Размашистым шагом она пересекает помещение, кидает на стол рюкзак и сдувает с лица темную челку.

Мы здороваемся и довольно бодро расходимся по своим местам. Алевтина Борисовна крутая и, несмотря на молодой возраст, каким-то образом заполучила и наше доверие, и уважение. Лучшего классного руководителя нет ни у кого.

Историчка роется в своем рюкзаке, достает учебники и пособия, рассеяно ведет рукой по короткому ежику волос от шеи до затылка.

Говорит:

– Господи, где оставила-то?

– Очки? – уточняет Сема Аверин. – У вас на лбу.

Алевтина Борисовна обеими руками обшаривает свою голову, уже в том месте, где темные пряди длинные и лежат в идеальном порядке.

Смеется и восклицает:

– Супер! Вот это я растяпа. Ладно, приступим.

Глядя на то, как она резкими движениями перекладывает на столе свои вещи и открывает ноутбук, улыбаюсь. Потом подпираю подбородок ладонью и скучающим взглядом утыкаюсь в учебник. Сейчас будет маленький тест, всего на пять вопросов, так классная держит нас в тонусе. И все равно я их не люблю, хоть проверка безобидная, а моя память позволяет мне вообще не напрягаться. Не эйдетическая, конечно, и это даже не гипертимезия, но термины и большие объемы текста, как вы понимаете, даются мне очень легко. Отдельная гордость моего отца.

Беру распечатанный лист из рук исторички и тут же вписываю первый правильный ответ.
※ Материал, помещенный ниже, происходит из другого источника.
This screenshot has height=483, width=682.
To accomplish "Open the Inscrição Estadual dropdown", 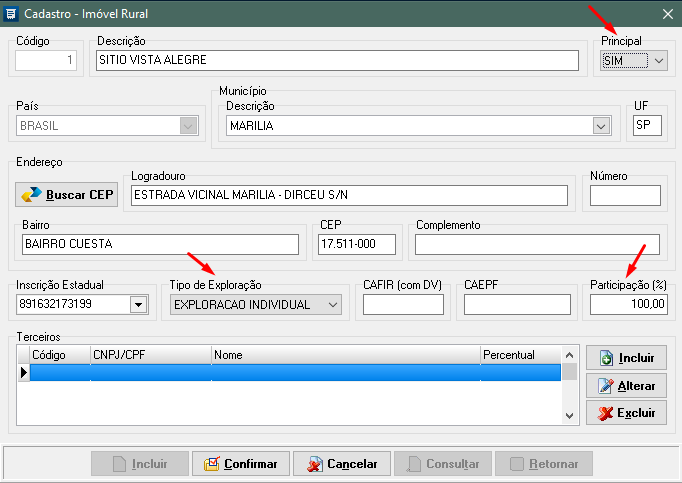I will [x=138, y=304].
Она всегда делает шесть разных вариантов, чтобы у нас не было возможности списать, но Яна все равно оборачивается ко мне с парты впереди и умоляюще сдвигает брови.

– Сокольская, – тут же говорит историчка, – а ну обратно к себе. Вот знаете же, что не подсмотреть ни у кого, а все равно начинаете эти свои кручения-верчения.
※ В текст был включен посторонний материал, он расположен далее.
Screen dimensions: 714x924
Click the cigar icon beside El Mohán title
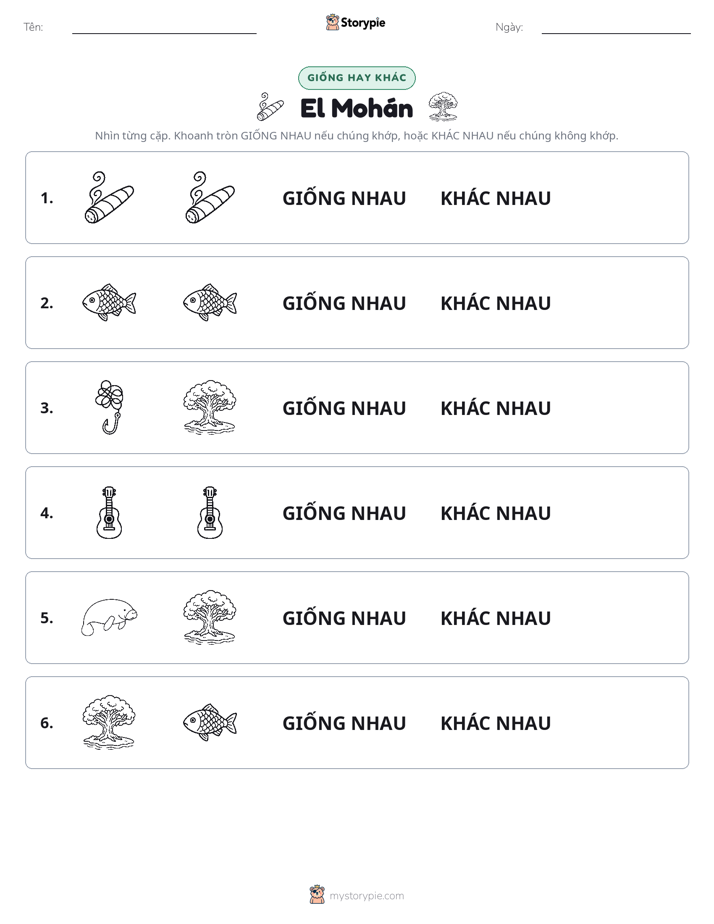(270, 107)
Развожу руками и пожимаю плечами. Девчонки знают, что я всегда помогаю, если есть возможность, но историчка реально держит руку на пульсе, при том очень крепко.

Тут дверь класса открывается широко и решительно. На пороге стоят два парня. Они, без шуток, одинаковые.

Мы знали, что к нам переходят два брата, предполагали, что они могут быть двойняшками, но…

Приоткрыв рот, смотрю на новеньких. Они полностью в черном – в джинсах, футболках и накинутых сверху рубашках. Темно-русые волосы лежат в таком идеальном беспорядке, на который, по ощущениям, было потрачено очень много времени. На двоих у них проколоты четыре уха и два крыла носа. Сияя похожими наглыми улыбками, они даже стоят зеркально друг другу.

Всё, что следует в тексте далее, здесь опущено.